■ **Supplied records**:
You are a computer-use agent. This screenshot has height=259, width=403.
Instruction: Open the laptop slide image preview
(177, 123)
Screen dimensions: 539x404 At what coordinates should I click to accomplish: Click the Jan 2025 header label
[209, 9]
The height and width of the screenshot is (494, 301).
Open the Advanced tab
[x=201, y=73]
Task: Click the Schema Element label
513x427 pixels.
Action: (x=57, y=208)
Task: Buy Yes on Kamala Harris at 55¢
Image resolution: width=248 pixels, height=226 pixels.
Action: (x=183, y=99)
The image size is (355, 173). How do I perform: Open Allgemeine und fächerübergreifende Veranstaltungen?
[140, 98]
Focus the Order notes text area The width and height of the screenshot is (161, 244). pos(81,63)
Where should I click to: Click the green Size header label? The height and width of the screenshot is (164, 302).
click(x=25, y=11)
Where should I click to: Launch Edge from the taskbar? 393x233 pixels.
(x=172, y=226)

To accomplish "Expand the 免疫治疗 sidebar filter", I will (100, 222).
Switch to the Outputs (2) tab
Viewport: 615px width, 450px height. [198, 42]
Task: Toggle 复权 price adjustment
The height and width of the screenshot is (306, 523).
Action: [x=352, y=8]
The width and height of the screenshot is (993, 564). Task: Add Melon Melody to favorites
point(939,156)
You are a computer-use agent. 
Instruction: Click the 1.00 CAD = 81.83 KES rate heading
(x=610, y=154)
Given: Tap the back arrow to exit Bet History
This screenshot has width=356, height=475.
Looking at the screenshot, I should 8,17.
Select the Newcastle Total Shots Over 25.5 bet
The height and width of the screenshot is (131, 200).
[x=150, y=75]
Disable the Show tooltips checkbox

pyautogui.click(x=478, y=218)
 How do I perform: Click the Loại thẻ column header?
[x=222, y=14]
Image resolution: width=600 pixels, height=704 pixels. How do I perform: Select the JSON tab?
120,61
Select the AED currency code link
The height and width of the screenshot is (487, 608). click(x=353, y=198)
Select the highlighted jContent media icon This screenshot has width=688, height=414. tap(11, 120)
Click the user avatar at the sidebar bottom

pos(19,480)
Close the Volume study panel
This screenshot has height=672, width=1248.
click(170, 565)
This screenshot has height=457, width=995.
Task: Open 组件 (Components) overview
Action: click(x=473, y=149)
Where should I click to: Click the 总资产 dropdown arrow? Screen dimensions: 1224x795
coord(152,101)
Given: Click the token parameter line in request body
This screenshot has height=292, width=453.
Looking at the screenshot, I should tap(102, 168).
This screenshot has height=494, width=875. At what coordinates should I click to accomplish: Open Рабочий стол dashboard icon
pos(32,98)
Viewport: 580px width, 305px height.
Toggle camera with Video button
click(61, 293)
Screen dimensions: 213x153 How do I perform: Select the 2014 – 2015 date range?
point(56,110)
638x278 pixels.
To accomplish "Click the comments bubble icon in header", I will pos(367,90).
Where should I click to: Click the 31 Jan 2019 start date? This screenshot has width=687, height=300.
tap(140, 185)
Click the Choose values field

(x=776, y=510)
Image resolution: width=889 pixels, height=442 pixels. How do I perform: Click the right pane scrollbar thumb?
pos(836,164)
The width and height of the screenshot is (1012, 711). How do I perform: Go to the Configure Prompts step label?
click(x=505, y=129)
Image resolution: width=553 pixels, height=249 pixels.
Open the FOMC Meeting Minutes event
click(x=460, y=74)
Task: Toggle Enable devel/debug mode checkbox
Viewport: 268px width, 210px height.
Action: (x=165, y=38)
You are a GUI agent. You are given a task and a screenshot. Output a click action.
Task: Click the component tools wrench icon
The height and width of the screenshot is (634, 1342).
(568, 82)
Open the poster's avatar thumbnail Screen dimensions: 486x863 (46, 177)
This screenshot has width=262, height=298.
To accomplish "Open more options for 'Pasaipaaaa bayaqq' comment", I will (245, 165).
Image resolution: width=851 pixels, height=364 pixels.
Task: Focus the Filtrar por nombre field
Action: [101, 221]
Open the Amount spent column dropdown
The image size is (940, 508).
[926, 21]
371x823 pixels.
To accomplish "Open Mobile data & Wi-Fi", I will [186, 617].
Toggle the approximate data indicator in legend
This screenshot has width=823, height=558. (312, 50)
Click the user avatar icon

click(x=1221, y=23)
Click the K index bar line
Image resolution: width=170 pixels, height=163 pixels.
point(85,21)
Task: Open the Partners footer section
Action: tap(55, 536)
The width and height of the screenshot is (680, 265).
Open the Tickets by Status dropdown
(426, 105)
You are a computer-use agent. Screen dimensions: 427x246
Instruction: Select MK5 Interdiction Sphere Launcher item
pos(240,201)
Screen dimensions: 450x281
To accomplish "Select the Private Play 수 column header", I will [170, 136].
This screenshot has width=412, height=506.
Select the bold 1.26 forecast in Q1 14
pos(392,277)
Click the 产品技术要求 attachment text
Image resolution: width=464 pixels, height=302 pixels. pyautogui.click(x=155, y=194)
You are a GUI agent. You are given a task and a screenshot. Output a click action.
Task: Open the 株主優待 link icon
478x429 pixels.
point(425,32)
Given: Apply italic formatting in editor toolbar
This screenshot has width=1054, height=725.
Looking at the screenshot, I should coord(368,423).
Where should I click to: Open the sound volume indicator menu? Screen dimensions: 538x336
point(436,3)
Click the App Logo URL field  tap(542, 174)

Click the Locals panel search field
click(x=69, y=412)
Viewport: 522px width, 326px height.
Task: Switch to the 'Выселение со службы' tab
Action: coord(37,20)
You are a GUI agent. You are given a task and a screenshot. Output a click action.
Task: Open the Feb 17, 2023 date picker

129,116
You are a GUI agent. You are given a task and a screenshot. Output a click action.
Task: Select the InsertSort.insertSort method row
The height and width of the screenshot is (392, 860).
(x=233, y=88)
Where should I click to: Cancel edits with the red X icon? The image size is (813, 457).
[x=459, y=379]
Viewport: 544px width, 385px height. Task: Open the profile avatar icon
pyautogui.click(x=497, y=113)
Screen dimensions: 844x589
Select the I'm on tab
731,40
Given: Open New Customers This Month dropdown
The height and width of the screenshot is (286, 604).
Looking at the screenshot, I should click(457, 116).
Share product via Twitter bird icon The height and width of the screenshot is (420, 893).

■ **Task statement**: Find every line in the data above that contains the word "with", and copy each of those lines.

■ **Correct answer**:
Toggle camera with Video button
Where should I click to: Cancel edits with the red X icon? The image size is (813, 457).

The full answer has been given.